Wer kann das schon verstehen, was das Jetzt ist? Nehmen wir einen Zeitpunkt im Lebensraum an. Vor diesem Punkt liegt die Zukunft, dahinter die Vergangenheit. Diese Punkte haben keine zeitliche Ausdehnung, sind also zeitfrei und doch existieren sie. Verwirrend oder? Es ist nicht wie bei einem Film, der einzelne Bilder nacheinander ablaufen lässt, da diese Bilder für einige Millisekunden eingeblendet werden. Würden wir das Jetzt in seiner Ganzheit wahrnehmen wollen, müssten wir unendlich viele Zeitpunkte erfassen können. Was tun wir also? Ich vermute wir erfassen einen Zeitpunkt, frieren es ein und verarbeiten diese Information. In der Zwischenzeit passiert unendlich viel, ohne das wir was davon mitbekommen. Unsere Realität ist demnach nur ein Abbild eines unendlich kleinen Bruchteils der Wirklichkeit.  Wir integrieren die differenzierte Welt zu einem Bild zusammen, unsere persönlich erlebte Realität im Hier und Jetzt.

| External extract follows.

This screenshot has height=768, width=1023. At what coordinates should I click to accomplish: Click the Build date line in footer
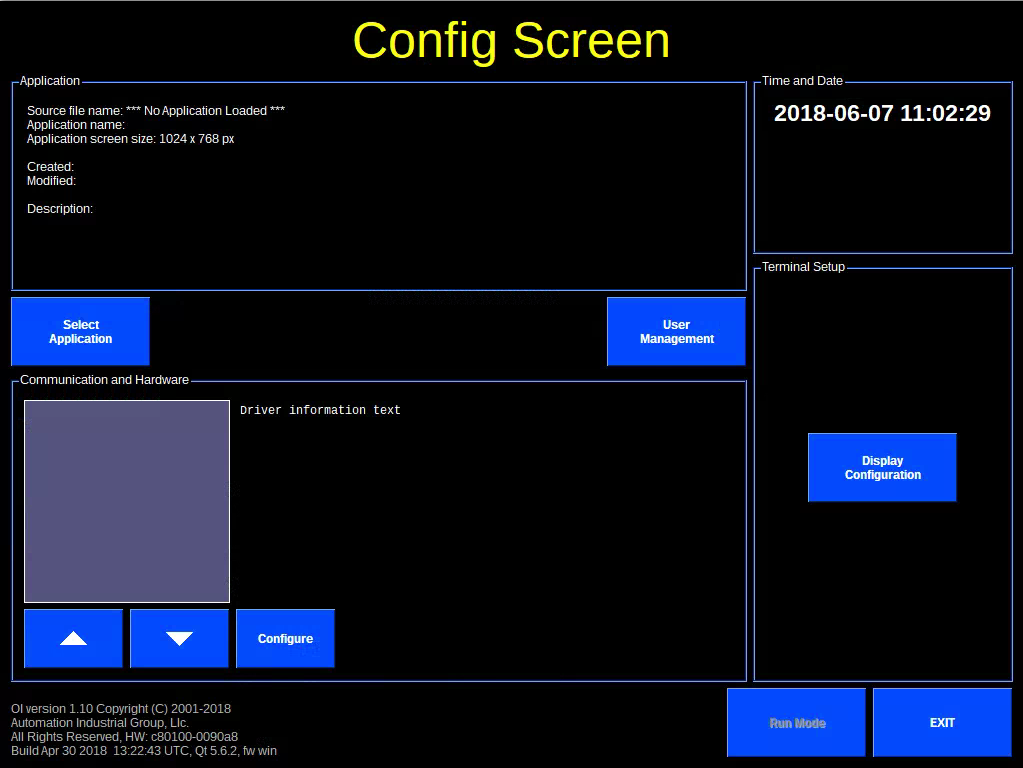[144, 751]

Was hat das für Konsequenzen für unser Leben? Wahrscheinlich gar keine. Wir sind der Zeit unterworfen. Unsere Existenz ist in Zeitportionen unterteilt, ein ablaufender Film, der sich aus einzelnen Augenblicken in der Zeit vorwärts bewegt. Wir blicken zurück und orientieren uns an vergangene Bilder. Wir feiern jährlich Geburtstag, obwohl wir nur einmal geboren sind. Manchmal feiern wir auch Todestage, wenngleich nicht unsere Eigene. Wir transportieren die  Vergangenheit in modifizierter Form in die Gegenwart. Wir blicken auch in die Zukunft, versuchen unser Leben durch planen zu gestalten. Auch hier transponieren wir eine nicht existenten Zukunft in unsere Gegenwart. Mit der Tatsächlichen Gegenwart, dem Hier und Jetzt, tun wir uns erstaunlich schwer. Warum das so ist, ist für mich nachvollziehbar, denn wir suchen ständig nach Referenzen und Vergleiche. Man könnte auch den Begriff Orientierung dafür verwenden. Das kostet uns sehr viel Zeit und Arbeit. In vielen Lehren und Religionen wird gerne postuliert, dass es erstrebsam ist, nur den Moment wahrzunehmen, alle Gedanken um Zukunft und Vergangenheit auszuschalten. Ob es Meditation oder verändertes Bewusstsein genannt wird, sei dahingestellt. Es soll uns spüren lassen, dass wir lebendig und frei sind, offen für neue Lebenserfahrungen und Lebenseindrücke. Es soll uns von Sorgen und Bürden erlösen – Glück wahrnehmen lassen. Diese Bewusstseinserweiterung mag für viele erstrebenswert sein, warum auch nicht. Ich persönlich halte wenig davon. Ich halte mehr von Bewegung. Die dynamische Gestaltung des Augenblicks ist für mich massgeblich für Lebensfreude, ja sogar Lebenssinngebung. Alles ist im Hier und Jetzt, bewegt sich harmonisch mit dem Zeitverlauf und macht mich Handlungsfähig. Das gilt nicht nur für meine Gefühle und Gedanken, sondern auch für mein Körper. Ich habe da eine Vorstellung vom Leben – sei ein freier, beweglicher Geist innerhalb deiner Gefangenschaft, die sich Leben nennt.